- Born: Rébecca Véra Korestzky 6 June 1901 Bakhmut, Russian Empire (present day Ukraine)
- Died: 19 November 1996 (aged 95) Louveciennes, France
- Occupation: Actress
- Years active: 1922–1978

= Véra Korène =

French actress (1901–1996)

Véra Korène (6 June 1901 - 19 November 1996) was a Russian-born French actress and singer.

==Biography==
Born Rébecca Véra Korestzky in the Russian Empire of Jewish heritage, she fled the Revolution and settled in Paris, France.

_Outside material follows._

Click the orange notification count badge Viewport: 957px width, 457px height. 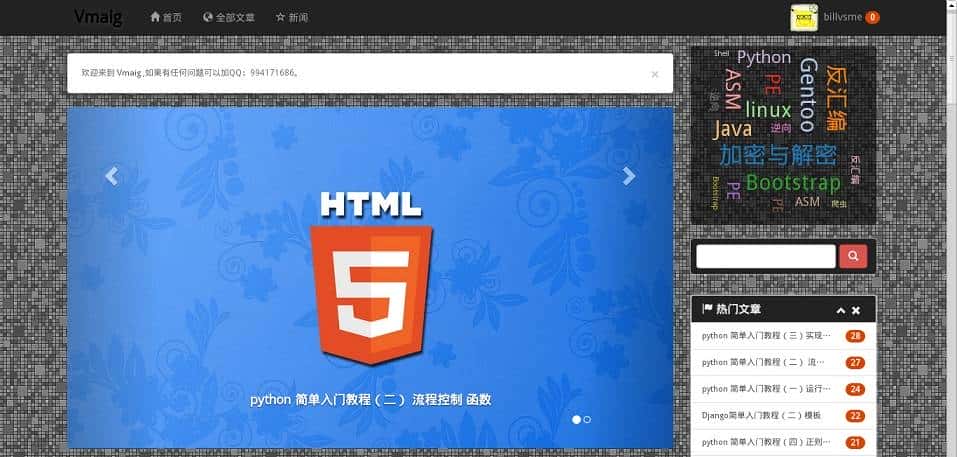pyautogui.click(x=872, y=17)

Using the Francized name Korène, she began her career in the theatre but also appeared in a number of films during the 1930s. A mainstay of the Parisian stage, in the 1950s she organized her own theatre production company, putting on performances at the Comédie Française. In 1956 she was named director of the Théâtre de la Renaissance, a position she held until 1978.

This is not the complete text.